The North Carolina Collection is the largest collection of traditional library materials documenting a single state. It is part of the Louis Round Wilson Special Collections Library at the University of North Carolina at Chapel Hill. The origins of the collection began in 1844 with the creation of the North Carolina Historical Society. The collection formally came into existence after a donation from John Sprunt Hill in 1930 totaling $25,000. The collection includes The Thomas Wolfe Collection and The Sir Walter Raleigh Collection.

== History ==
In 1844, University President David Lowry Swain founded the North Carolina Historical Society in order to stimulate students' interest in history, but he also strove to collect every book, pamphlet, and newspaper in the state of North Carolina in existence. He called his collection the North Carolina Collection, and it was later inherited first by University President Kemp P. Battle and later by University Librarian Louis Round Wilson and philanthropist John Sprunt Hill in 1930. An earlier donation by Sprunt in 1917 paid for the collection's first curator, Mary Lindsay Thornton, and his later gift of the Carolina Inn and uptown business properties allowed the North Carolina Collection to rely on trust funds instead of legislative appropriations for its funding.

== Collecting scope ==
The collection's acquisition policy calls for collecting materials related to North Carolina. Its holdings include over 300,000 books and pamphlets, 6,000 printed maps, 50,000 reels of microfilm, 4,000,000 photographs, and 35,000 museum artifacts.
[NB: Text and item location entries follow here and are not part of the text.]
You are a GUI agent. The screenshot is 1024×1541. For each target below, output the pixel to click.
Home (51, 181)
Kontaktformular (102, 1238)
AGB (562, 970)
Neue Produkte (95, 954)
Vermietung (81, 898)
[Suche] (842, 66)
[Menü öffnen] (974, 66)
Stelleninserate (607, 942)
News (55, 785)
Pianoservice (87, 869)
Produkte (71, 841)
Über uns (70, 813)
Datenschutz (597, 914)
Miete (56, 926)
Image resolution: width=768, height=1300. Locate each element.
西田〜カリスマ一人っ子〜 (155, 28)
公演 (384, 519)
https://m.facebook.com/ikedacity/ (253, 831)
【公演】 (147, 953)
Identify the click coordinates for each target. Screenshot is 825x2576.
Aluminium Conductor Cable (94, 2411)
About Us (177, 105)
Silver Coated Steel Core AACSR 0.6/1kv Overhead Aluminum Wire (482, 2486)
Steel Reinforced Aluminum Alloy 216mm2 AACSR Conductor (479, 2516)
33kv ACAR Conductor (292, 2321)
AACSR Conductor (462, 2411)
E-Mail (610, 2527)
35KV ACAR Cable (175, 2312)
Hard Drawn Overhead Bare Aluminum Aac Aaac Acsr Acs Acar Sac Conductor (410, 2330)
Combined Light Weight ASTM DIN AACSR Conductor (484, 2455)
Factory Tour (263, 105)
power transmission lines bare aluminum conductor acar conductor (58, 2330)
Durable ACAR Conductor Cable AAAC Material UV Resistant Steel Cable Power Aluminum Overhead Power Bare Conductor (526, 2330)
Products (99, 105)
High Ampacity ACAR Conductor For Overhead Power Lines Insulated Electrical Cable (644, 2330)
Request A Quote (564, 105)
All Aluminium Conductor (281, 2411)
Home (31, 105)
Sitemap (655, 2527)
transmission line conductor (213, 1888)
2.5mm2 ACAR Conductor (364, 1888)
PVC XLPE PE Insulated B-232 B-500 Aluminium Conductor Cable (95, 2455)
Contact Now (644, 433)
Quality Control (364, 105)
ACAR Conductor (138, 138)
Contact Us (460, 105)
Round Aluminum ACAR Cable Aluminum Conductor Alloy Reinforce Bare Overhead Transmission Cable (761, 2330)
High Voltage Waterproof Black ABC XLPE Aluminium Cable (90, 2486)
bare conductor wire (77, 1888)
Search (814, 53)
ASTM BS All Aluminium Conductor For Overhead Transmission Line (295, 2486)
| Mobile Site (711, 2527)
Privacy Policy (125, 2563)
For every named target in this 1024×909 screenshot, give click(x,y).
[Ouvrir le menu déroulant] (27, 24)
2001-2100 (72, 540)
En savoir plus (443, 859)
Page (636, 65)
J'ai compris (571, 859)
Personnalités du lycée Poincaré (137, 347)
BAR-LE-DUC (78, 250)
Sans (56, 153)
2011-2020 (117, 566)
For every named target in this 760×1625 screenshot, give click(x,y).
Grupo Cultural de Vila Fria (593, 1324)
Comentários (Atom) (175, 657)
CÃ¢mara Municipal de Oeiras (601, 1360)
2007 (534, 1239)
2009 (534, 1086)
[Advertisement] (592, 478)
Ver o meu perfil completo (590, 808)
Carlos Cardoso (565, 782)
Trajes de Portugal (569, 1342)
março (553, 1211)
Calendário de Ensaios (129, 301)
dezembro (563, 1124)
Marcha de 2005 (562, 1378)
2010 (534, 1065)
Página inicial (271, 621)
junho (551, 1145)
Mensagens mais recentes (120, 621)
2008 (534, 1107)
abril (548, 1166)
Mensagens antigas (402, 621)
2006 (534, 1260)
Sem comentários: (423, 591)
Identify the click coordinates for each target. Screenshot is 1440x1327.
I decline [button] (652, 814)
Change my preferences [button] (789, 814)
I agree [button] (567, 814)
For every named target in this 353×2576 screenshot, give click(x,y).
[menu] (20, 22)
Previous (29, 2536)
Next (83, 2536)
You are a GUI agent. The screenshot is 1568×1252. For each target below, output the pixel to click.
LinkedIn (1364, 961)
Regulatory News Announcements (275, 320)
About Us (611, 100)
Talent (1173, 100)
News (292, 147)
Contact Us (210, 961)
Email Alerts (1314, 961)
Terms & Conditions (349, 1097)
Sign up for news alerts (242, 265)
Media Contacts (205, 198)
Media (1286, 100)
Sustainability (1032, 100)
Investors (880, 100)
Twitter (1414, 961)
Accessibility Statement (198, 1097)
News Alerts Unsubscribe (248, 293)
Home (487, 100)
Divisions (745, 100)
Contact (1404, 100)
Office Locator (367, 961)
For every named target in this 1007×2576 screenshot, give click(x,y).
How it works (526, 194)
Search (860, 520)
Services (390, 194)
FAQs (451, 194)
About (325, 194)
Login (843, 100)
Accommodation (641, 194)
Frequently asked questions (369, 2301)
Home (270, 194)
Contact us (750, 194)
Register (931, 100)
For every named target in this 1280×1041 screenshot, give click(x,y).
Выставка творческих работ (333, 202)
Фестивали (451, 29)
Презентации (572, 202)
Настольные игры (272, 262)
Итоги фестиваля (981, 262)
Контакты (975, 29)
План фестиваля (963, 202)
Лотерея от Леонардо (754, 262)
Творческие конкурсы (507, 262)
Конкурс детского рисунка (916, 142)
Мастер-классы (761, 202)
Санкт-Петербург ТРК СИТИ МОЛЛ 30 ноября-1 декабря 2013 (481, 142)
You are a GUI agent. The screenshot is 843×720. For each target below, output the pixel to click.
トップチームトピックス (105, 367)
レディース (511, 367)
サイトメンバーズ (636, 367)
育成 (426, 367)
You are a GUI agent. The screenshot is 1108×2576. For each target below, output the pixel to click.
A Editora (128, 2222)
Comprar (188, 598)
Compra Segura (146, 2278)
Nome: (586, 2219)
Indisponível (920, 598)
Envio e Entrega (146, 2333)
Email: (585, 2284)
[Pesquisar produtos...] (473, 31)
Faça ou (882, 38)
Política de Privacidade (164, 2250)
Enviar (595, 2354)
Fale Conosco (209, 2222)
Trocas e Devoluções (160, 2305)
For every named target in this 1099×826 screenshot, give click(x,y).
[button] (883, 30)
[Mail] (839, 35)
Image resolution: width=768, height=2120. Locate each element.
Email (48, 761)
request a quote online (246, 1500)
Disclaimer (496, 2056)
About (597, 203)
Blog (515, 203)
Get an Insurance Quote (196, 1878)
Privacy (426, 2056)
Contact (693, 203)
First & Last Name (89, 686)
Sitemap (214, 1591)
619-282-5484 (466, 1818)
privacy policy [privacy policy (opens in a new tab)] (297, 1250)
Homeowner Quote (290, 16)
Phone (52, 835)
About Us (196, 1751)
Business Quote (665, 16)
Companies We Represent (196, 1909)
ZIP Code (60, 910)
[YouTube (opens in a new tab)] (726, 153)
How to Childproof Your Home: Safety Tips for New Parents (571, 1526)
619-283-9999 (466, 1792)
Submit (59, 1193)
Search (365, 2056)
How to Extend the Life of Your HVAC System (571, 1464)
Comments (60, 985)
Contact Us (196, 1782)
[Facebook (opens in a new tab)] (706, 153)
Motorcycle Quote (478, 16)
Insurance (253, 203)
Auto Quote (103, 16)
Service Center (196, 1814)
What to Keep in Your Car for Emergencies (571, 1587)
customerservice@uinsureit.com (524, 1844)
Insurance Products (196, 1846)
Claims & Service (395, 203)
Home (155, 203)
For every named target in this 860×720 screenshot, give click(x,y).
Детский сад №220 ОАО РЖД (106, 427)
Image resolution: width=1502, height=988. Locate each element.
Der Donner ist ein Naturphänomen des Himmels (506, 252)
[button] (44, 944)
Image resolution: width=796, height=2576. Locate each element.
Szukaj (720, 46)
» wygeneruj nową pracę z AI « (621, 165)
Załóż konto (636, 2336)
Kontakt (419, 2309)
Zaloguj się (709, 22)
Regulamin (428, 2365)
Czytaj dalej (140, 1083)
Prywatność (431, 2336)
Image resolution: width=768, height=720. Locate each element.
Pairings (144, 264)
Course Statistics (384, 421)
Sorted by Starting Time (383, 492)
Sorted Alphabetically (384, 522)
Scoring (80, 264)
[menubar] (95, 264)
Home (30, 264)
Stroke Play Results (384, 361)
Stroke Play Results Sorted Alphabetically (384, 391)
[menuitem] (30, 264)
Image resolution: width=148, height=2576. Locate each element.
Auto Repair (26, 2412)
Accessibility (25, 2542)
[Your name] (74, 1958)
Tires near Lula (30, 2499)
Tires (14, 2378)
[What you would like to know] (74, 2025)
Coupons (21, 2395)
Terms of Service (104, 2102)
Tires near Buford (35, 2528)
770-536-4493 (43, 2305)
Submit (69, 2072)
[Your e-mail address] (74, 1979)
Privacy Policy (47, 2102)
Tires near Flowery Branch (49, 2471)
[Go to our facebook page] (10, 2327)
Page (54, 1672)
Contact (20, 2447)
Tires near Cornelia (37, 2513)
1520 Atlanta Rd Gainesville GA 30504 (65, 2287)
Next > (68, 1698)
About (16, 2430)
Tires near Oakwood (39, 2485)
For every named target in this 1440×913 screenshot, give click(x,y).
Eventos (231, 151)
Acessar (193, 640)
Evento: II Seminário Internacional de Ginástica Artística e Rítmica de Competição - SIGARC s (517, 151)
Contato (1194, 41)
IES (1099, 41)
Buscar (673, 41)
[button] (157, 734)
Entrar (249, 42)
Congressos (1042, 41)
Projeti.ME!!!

The collection is divided into three areas: the Research Library, the Gallery, and the Photographic Archives. The Research Library's holdings contain items about the state of North Carolina from its earliest days to the present. The Gallery displays items from the North Carolina Collection and contains three historical rooms, each depicting a different part of North Carolina's past. The Photographic Archives documents the state of North Carolina through its estimated 4 million photographs, representing many types of photos, from daguerreotype to digital.

==Gallery==
The North Carolina Collection Gallery, located on the library's second floor, hosts exhibits that feature literature, photographs, and artifacts from the North Carolina Collection’s holdings including furnishings in three historic rooms. Gallery exhibitions are free and open to the public.